Extracted data:
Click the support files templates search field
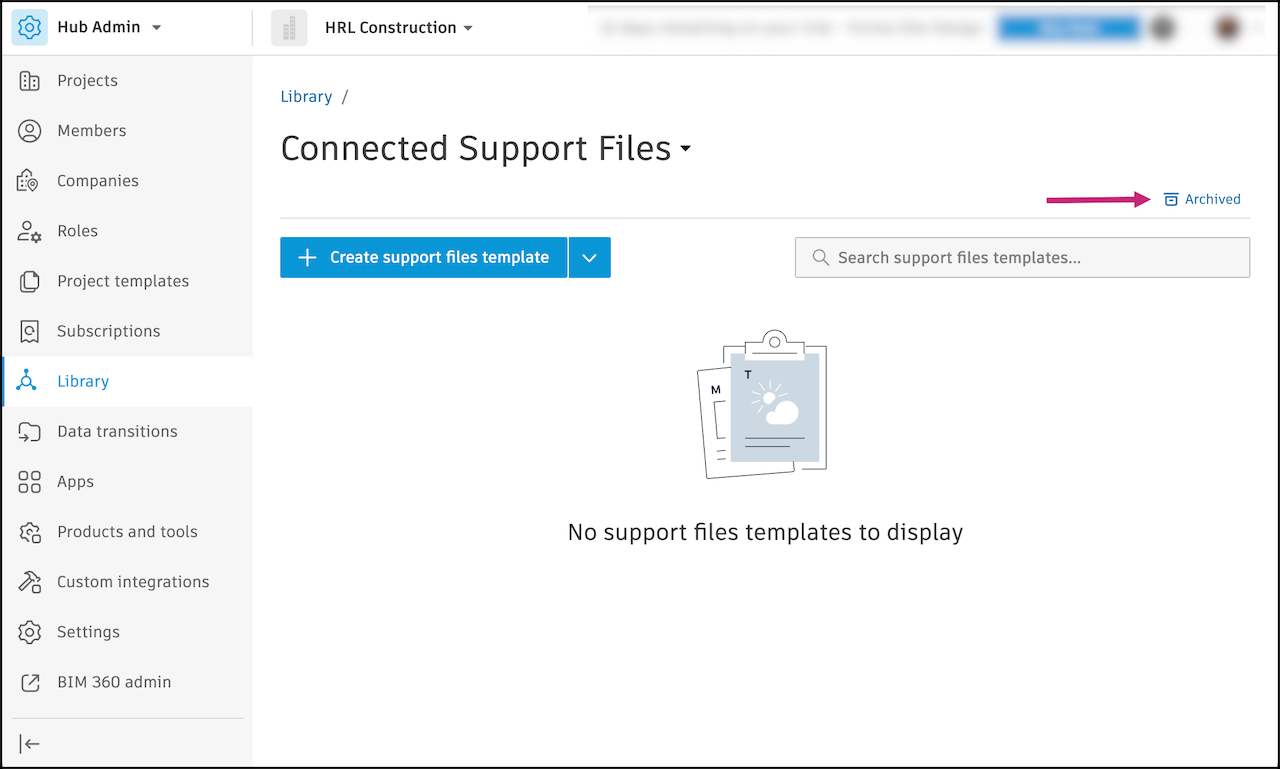1280x769 pixels. [x=1022, y=257]
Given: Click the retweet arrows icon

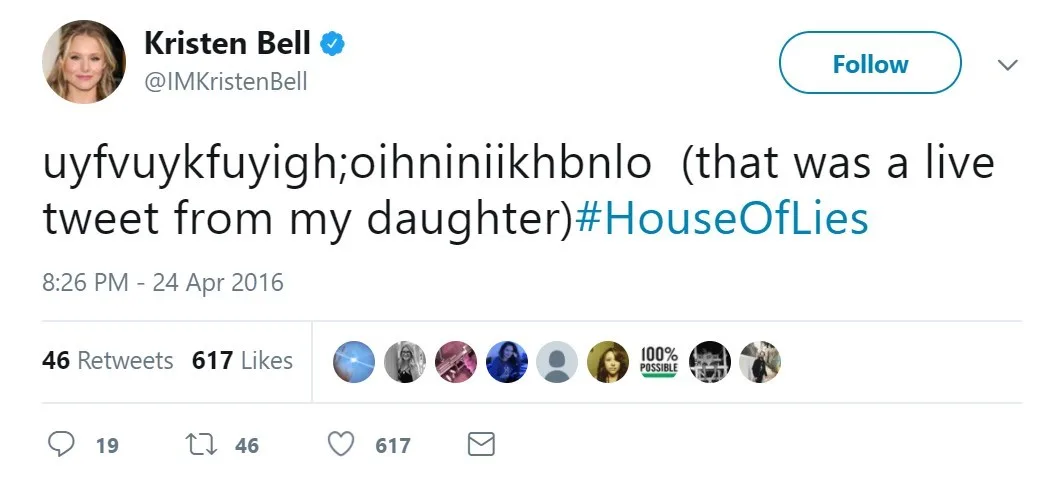Looking at the screenshot, I should click(201, 444).
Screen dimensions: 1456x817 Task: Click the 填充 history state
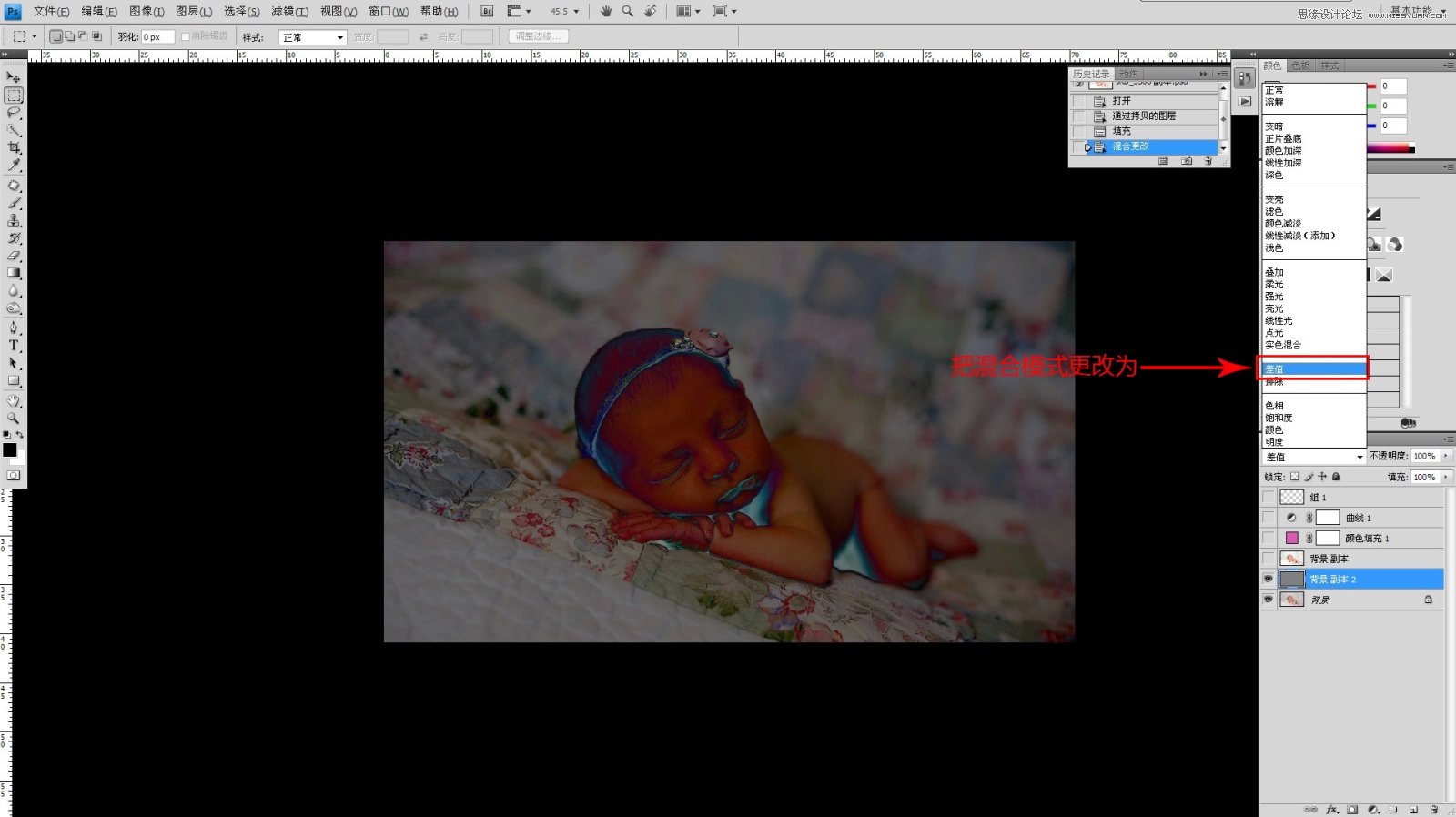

Problem details: Copy out all the items above again, word for word, omitting the pictures.

Expected output:
Click the support files templates search field
1280x769 pixels. [x=1022, y=257]
Given: Click the retweet arrows icon

Looking at the screenshot, I should click(201, 444).
Screen dimensions: 1456x817 Task: Click the 填充 history state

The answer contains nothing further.